For Mobile Devices an MDM is typically sufficient, this can be provided through specialised software designed for the platform you are using. Many firms settle for Microsoft’s InTune but often fail to realize that it has significant limitations, we prefer Flyve because it is GDPR compliant and very useful.
For laptops, desktops and virtual server sessions our choice platform is Ninja RMM but you can also use antivirus add-ons such as with Panda Security Endpoint Protection Plus, and Systems Management.
The above tools enable you to build workflows and standards which your IT estate can be compared against, if your staff use personal devices it is very important to ensure that you can control exactly what they can access with them – Opswat’s MetaAccess is the industry leader in this.
Typically for smaller firms with perhaps only one or two offices an investment in automating network infrastructure patching has a much-reduces ROI. This is because your teams will likely use the Graphical interface in order to administer just one or two devices, and the exchange of saving an administrator’s time against an effective automation tool may not offer significant value.
With the above caveat, the ability to consistently and quickly automate patching enables you to patch often, early and successfully. The tool of choice for this across industry is the Red Hat Ansible Automation Platform, it depended upon by large organisations such as Cisco and Microsoft, as well as more technically-able SMEs.
If you do not have the ability to automate patching (for example you lack a lab environment to test patches against) automated alerting and vulnerability scanning is nonetheless worthwhile.
It is often the case that datarooms are left ‘exposed’ to the internet, left alone after their initial use and eventually with degraded security updates because of a lack of maintenance.

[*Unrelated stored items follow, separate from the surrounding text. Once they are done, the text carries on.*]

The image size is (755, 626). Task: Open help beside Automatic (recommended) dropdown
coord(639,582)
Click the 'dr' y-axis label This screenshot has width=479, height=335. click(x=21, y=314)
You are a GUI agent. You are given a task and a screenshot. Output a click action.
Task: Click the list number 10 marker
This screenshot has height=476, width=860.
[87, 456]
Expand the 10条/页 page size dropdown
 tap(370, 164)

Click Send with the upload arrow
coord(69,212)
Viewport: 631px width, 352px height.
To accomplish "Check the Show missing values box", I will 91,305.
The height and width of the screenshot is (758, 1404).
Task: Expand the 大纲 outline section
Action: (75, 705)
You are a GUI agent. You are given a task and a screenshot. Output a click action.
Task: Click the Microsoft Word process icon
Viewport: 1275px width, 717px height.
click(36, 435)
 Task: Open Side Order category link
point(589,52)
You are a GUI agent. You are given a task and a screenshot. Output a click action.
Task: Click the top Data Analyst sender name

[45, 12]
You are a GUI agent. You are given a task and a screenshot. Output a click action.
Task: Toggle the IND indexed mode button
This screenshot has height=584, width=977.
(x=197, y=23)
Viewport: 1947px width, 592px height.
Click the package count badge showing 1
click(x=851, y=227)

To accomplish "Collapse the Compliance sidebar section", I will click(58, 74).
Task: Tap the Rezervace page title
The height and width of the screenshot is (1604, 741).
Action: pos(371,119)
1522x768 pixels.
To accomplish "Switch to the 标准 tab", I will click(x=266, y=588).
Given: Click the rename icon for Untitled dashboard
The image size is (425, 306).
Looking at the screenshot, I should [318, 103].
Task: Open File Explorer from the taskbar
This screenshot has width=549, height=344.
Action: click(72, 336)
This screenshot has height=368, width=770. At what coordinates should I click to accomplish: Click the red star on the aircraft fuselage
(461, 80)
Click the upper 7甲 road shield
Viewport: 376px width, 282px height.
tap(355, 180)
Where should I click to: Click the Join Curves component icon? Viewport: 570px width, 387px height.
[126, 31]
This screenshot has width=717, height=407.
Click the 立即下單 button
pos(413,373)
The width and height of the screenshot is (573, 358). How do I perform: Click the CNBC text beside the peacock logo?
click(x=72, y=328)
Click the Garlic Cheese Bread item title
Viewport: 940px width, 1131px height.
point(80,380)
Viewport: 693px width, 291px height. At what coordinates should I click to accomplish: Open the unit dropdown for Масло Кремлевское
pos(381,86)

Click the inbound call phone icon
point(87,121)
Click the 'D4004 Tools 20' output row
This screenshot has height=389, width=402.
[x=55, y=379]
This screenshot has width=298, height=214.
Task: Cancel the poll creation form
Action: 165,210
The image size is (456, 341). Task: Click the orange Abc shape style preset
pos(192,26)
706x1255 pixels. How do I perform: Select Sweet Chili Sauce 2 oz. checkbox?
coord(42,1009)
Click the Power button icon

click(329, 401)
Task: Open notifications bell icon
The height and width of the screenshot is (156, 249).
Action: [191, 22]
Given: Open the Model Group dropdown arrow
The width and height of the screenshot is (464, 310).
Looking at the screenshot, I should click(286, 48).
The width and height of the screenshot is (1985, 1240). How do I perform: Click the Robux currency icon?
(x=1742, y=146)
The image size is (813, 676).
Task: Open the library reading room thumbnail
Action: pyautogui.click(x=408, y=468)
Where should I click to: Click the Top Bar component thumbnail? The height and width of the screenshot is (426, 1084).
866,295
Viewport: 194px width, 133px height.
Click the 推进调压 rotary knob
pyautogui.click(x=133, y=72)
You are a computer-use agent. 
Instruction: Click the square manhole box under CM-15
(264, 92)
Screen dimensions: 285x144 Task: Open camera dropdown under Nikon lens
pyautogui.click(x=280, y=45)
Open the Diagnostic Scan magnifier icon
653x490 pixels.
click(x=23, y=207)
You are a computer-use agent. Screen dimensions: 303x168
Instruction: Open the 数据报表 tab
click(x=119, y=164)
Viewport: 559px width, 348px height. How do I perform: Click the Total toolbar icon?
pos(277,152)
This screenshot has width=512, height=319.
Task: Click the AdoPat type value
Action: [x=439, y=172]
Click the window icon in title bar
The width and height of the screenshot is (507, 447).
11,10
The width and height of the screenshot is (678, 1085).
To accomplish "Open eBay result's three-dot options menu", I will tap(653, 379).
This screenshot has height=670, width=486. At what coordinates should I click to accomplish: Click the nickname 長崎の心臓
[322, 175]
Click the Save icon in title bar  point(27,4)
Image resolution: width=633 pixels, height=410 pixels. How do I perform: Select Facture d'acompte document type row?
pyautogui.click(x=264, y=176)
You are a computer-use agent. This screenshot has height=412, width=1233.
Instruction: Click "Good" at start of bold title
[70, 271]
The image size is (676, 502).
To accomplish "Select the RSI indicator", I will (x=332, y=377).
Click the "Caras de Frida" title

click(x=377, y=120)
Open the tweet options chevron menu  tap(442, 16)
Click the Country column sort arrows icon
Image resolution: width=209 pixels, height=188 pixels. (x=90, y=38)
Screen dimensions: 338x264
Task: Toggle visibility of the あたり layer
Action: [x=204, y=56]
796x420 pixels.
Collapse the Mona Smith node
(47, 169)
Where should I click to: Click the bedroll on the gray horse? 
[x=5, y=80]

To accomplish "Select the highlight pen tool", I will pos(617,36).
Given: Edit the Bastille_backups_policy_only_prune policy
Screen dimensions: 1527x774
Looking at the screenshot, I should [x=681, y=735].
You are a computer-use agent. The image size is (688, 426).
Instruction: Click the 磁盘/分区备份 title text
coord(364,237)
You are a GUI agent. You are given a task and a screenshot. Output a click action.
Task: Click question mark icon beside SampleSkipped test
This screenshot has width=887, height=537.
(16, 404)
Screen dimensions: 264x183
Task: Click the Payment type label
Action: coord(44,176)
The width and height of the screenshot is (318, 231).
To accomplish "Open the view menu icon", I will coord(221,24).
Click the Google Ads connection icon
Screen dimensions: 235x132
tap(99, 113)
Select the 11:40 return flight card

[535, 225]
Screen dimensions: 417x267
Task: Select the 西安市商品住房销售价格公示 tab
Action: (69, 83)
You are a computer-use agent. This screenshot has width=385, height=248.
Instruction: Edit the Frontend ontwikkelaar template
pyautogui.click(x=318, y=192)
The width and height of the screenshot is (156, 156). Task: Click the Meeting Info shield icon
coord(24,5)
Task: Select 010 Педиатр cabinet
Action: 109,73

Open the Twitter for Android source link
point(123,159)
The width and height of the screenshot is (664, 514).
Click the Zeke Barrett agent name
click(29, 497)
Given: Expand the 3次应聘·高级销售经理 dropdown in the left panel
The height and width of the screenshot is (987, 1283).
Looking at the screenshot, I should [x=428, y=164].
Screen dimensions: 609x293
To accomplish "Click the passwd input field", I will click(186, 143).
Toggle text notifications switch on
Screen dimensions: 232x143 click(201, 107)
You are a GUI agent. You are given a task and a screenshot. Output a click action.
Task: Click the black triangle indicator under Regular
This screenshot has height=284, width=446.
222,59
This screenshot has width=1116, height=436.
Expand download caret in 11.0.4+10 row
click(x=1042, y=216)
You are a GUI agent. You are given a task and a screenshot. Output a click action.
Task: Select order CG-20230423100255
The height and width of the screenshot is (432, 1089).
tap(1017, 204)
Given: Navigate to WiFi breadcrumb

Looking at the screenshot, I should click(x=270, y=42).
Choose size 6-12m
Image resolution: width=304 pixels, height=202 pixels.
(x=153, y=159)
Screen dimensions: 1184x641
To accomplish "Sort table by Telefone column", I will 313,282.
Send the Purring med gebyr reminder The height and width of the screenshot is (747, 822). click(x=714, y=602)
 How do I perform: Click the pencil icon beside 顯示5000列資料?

Do not become the firm which has to explain to the ICO that you couldn’t be bothered to have an inexpensive patching tool to maintain a cloud-hosted server, which has been access by cyber-criminals. It isn’t a good look.
Aside from Red Hat Ansible Automation Platform which is noted above, it is worth evaluating the type of workloads you are running in a cloud and then translating that into a documented patch process which is adhered to.
Automating software updates in the cloud can be more difficult, you will likely have a sprawling system with multiple dashboards layered upon each other even for just one server. This could be more pronounced if you are running Kubernetes-based workloads and you may have no control over the version of Kubernetes depending on your deployment.
To be general in our advice, whether you are running a Private cloud or a Public cloud you must first document your existing processes for software updates and build matrices which explore risks out of your control. You are renting that space, things can change at short notice if the vendor decides it is in their interests.
Once you have documented what the manual process is and evaluated if it efficient, you can explore the automation tools available for a part or whole of the process.
Firmware patching is altogether more difficult, partially because firmware is the bridge between physical hardware and the software which runs off it. By way of this, when firmware patching goes wrong it can go seriously wrong.
We would refer you to this excellent NCSC article on the problems with patching. Patching firmware takes deliberation.
End user devices can often be patched remotely, but you may wish to be mindful of VIPs and the integrity of their systems.
Most network infrastructure patching is already sensitive enough, and if you lack a resilient setup problems can quickly balloon. Start with risk, and dedicated sufficient resources (in-person if possible) just in case issues arise.